Exercise objective -> Copy out all the entries word for word.

(Items listed in a dataset)
+===+
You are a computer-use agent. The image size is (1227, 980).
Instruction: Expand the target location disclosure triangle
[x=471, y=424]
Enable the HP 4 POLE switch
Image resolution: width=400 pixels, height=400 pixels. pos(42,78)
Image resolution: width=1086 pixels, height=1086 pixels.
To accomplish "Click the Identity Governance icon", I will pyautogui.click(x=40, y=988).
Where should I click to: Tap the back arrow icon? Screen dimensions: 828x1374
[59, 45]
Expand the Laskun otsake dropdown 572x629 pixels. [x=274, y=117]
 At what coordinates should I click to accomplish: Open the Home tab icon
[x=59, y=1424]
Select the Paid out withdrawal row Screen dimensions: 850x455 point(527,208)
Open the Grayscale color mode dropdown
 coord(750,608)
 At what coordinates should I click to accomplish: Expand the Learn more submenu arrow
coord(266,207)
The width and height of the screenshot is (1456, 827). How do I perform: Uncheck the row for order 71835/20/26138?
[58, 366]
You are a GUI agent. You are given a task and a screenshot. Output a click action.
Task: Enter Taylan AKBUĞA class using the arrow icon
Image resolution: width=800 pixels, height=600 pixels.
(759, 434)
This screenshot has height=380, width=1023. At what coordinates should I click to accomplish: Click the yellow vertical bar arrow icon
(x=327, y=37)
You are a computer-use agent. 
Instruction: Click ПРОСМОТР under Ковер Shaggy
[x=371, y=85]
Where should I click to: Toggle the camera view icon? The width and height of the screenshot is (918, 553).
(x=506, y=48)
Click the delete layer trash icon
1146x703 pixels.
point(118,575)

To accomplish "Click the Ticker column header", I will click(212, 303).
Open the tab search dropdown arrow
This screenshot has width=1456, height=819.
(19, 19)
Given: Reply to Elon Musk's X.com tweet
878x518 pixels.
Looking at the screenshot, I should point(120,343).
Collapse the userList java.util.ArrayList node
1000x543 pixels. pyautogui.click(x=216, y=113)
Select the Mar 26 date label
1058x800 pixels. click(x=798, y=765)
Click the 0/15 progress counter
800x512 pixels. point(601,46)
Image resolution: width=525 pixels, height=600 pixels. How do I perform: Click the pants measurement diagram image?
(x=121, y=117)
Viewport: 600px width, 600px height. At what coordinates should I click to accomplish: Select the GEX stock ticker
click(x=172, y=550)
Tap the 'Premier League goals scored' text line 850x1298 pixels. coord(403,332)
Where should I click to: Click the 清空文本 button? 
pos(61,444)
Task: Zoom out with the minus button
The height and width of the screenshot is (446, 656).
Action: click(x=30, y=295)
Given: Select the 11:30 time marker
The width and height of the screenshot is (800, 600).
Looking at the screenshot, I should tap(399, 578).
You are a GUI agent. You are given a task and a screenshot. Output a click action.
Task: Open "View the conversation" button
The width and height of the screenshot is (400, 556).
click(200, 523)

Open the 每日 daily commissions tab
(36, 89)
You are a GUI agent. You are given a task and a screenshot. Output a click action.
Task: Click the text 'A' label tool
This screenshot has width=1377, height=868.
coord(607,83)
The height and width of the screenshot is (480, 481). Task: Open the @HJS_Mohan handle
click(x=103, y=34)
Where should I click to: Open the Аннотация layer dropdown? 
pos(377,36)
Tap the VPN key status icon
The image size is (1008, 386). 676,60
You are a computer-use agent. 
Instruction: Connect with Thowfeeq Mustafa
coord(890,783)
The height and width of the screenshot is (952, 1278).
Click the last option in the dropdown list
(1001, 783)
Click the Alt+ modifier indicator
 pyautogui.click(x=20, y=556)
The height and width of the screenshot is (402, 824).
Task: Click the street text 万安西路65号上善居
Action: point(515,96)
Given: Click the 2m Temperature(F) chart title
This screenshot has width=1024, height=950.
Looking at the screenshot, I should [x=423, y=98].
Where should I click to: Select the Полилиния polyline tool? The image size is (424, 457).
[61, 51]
+===+
Task response ->
You are a computer-use agent. The image size is (1227, 980).
Instruction: Expand the target location disclosure triangle
[x=471, y=424]
Enable the HP 4 POLE switch
Image resolution: width=400 pixels, height=400 pixels. pos(42,78)
Image resolution: width=1086 pixels, height=1086 pixels.
To accomplish "Click the Identity Governance icon", I will pyautogui.click(x=40, y=988).
Where should I click to: Tap the back arrow icon? Screen dimensions: 828x1374
[59, 45]
Expand the Laskun otsake dropdown 572x629 pixels. [x=274, y=117]
 At what coordinates should I click to accomplish: Open the Home tab icon
[x=59, y=1424]
Select the Paid out withdrawal row Screen dimensions: 850x455 point(527,208)
Open the Grayscale color mode dropdown
 coord(750,608)
 At what coordinates should I click to accomplish: Expand the Learn more submenu arrow
coord(266,207)
The width and height of the screenshot is (1456, 827). How do I perform: Uncheck the row for order 71835/20/26138?
[58, 366]
You are a GUI agent. You are given a task and a screenshot. Output a click action.
Task: Enter Taylan AKBUĞA class using the arrow icon
Image resolution: width=800 pixels, height=600 pixels.
(759, 434)
This screenshot has height=380, width=1023. At what coordinates should I click to accomplish: Click the yellow vertical bar arrow icon
(x=327, y=37)
You are a computer-use agent. 
Instruction: Click ПРОСМОТР under Ковер Shaggy
[x=371, y=85]
Where should I click to: Toggle the camera view icon? The width and height of the screenshot is (918, 553).
(x=506, y=48)
Click the delete layer trash icon
1146x703 pixels.
point(118,575)

To accomplish "Click the Ticker column header", I will click(212, 303).
Open the tab search dropdown arrow
This screenshot has width=1456, height=819.
(19, 19)
Given: Reply to Elon Musk's X.com tweet
878x518 pixels.
Looking at the screenshot, I should point(120,343).
Collapse the userList java.util.ArrayList node
1000x543 pixels. pyautogui.click(x=216, y=113)
Select the Mar 26 date label
1058x800 pixels. click(x=798, y=765)
Click the 0/15 progress counter
800x512 pixels. point(601,46)
Image resolution: width=525 pixels, height=600 pixels. How do I perform: Click the pants measurement diagram image?
(x=121, y=117)
Viewport: 600px width, 600px height. At what coordinates should I click to accomplish: Select the GEX stock ticker
click(x=172, y=550)
Tap the 'Premier League goals scored' text line 850x1298 pixels. coord(403,332)
Where should I click to: Click the 清空文本 button? 
pos(61,444)
Task: Zoom out with the minus button
The height and width of the screenshot is (446, 656).
Action: click(x=30, y=295)
Given: Select the 11:30 time marker
The width and height of the screenshot is (800, 600).
Looking at the screenshot, I should tap(399, 578).
You are a GUI agent. You are given a task and a screenshot. Output a click action.
Task: Open "View the conversation" button
The width and height of the screenshot is (400, 556).
click(200, 523)

Open the 每日 daily commissions tab
(36, 89)
You are a GUI agent. You are given a task and a screenshot. Output a click action.
Task: Click the text 'A' label tool
This screenshot has width=1377, height=868.
coord(607,83)
The height and width of the screenshot is (480, 481). Task: Open the @HJS_Mohan handle
click(x=103, y=34)
Where should I click to: Open the Аннотация layer dropdown? 
pos(377,36)
Tap the VPN key status icon
The image size is (1008, 386). 676,60
You are a computer-use agent. 
Instruction: Connect with Thowfeeq Mustafa
coord(890,783)
The height and width of the screenshot is (952, 1278).
Click the last option in the dropdown list
(1001, 783)
Click the Alt+ modifier indicator
 pyautogui.click(x=20, y=556)
The height and width of the screenshot is (402, 824).
Task: Click the street text 万安西路65号上善居
Action: point(515,96)
Given: Click the 2m Temperature(F) chart title
This screenshot has width=1024, height=950.
Looking at the screenshot, I should [x=423, y=98].
Where should I click to: Select the Полилиния polyline tool? The image size is (424, 457).
[61, 51]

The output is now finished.